I think the earlier force projections were aimed at intimidating NK so as not to reinvade while using diplomacy, sanctions and containment in the hope that the dictators die off. Unfortunately there are few who seem to live as long as dictators we don’t like our their relatives-in-power.
>Desperation: is this our job?
If we didn’t have 30,000 US personel within range of where their desperation would be pointed, and/or significant strategic interests in a stable Korea, Japan, Tawain, India and China. In other words if NK weren’t where it was and was instead, say, bordering Somali – we wouldn’t be talking about it.
And most importantly, if they get desperate and start firing first, we lose all elements to be able to stop their artillery up front – and THAT, I believe, is where the most potential casualities of any part of this war would take place.
>Chessboard: will another player engage if we do?
Right now no. I believe Russia and China are trying to strategically entangle us and bleed us while they play catchup. We won’t get any UN support for this reason. But we can use that against them. They’re unwillingess to confront directly creates an opportunity, for now, to solve some of our protracted engagements once and for all.

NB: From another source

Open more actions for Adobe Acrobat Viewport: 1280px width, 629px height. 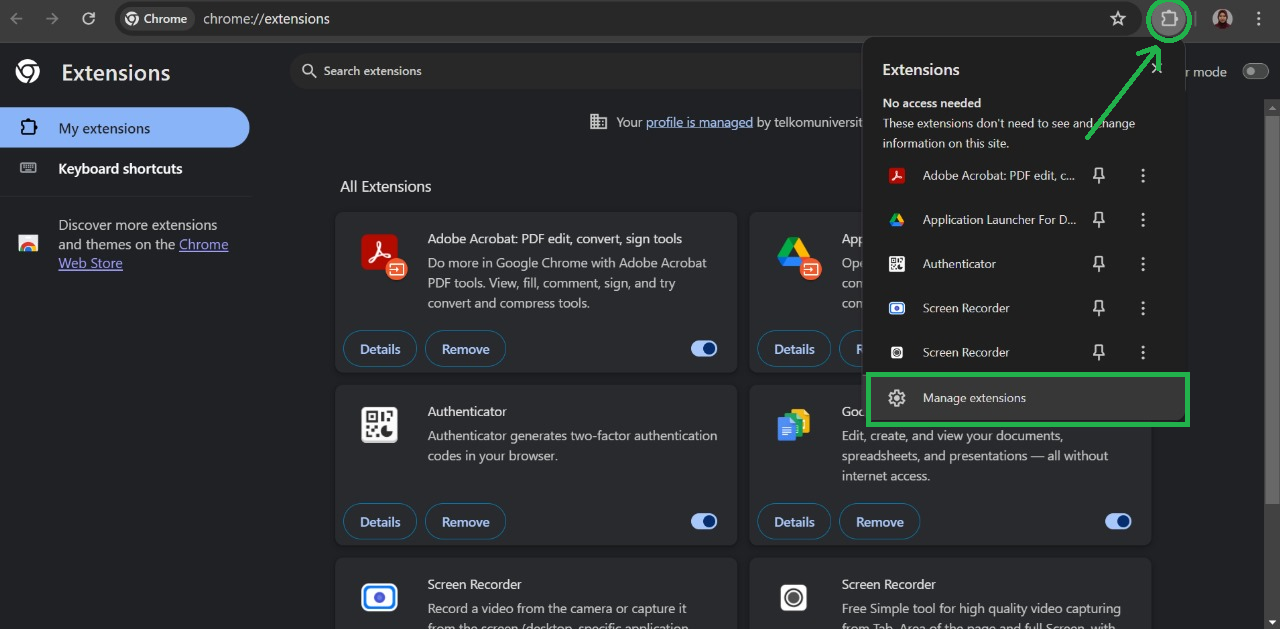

As time goes on and their capabiliites increase I’m not so sure that will be the case. American public opinion may go in the toilet, but that’s not a far drop right now. Also I don’t think you can find a country as widely disliked, or at least held at arms length, as NK. It’s not an Islamic state – so we’re not going down that road.
>Do we have the budgetary, military and national willpower to do this?
Budgetary’s easy. We just print more money!
Military yes I do. We already have a large military presence in soldiers, bases, stockpiles of weapons etc. in South Korea – enough (in theory) that combined with South Korea we would have an honest go at any shooting war. Iraq is now more of a ground war with tactical air support than the sustained heavy duty air campaign of Iraq I or II – that leaves us with the ability to wage the type of air campaign against North Korea for a few weeks prior to sending our troops in. Plus the South Koreans have an entire military that, unlike Iraq, is fairly competent and could play a significant role next to ours.
National will – this is tough to tell. I hear less resistance about North Korea than I did about Iraq pre-war, probably becuase of the missle firings and the specter of missiles landing here. I think it can be sold and, barring that, it doesn’t really need to be sold up front. Technically, in our systems, if this war were started after the November mid terms it’d be another year and a half until they could vote on Bush and the Congress – by then we’re either done or dammned in varying probabilities. My biggest concern is selling this in South Korea once the shooting starts – you may know about that than I do. There seems to be a generational split on opinion of the US troops – and I’m not sure if protesting riots would turn into outright rebellion – creating the difficulties of fighting the NK’s in front and rioters behind. My hope is that, at best, there would be volatile protests for the 2-3 weeks of hte air war – but once NK’s military is dismantled and it turns into a massive humanitarian operation that settles down as the Koreans realize they can begin to help their own again who have suffered so much for so long.
Tim C.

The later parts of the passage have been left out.